For most of U.S. soccer history, the usual route for a player was to start his career in college or in the MLS. This is gradually losing its popularity, with many young players opting to move to Europe and begin their careers there. One of the most high profile examples is Christian Pulisic, a Pennsylvania native who moved to Germany to play for Borussia Dortmund when he was only 16. Pulisic is now a winger for Chelsea F.C. and arguably the United States’ best player.

While risky, choosing to move to Europe at a young age can prove to be a crucial stepping stone for a player’s career. Players such as Pulisic have gone on to play in top European teams and the UEFA Champions League. This means they have exposure to the highest level of soccer there is, and the experience which they gather as a result makes a massive difference to the national team.

 Grassroots Development 

Many view the MLS as a “retirement league” for top players to play in once they are too old for European leagues. As a result, the MLS has generally been full of older foreign players. But in recent years we have seen an increasing number of players come on the MLS scene out of youth academies. This shows that the American teams are taking more of an interest in developing players at the grassroots level. 

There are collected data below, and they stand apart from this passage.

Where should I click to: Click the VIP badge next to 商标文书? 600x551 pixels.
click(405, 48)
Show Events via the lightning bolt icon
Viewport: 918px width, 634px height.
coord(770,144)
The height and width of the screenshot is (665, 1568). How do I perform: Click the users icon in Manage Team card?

As a result, top youngsters are able to begin their professional careers at an earlier age. Many have been able to use the MLS as a springboard to get to Europe. Tyler Adams, for example, was a product of the New York Red Bulls before he moved to German side “Red Bull” Leipzig. Last season, his team made it to the quarterfinals of the Champions League. Perhaps the most high profile example of an MLS product is Canada’s Alphonso Davies, who won the Champions League last season with Bayern Munich.

 With these new initiatives, I think U.S. Soccer is definitely headed in the right direction. American players are getting more exposure to the highest levels of the game by getting more chances to play for European teams. This can only translate to more international success.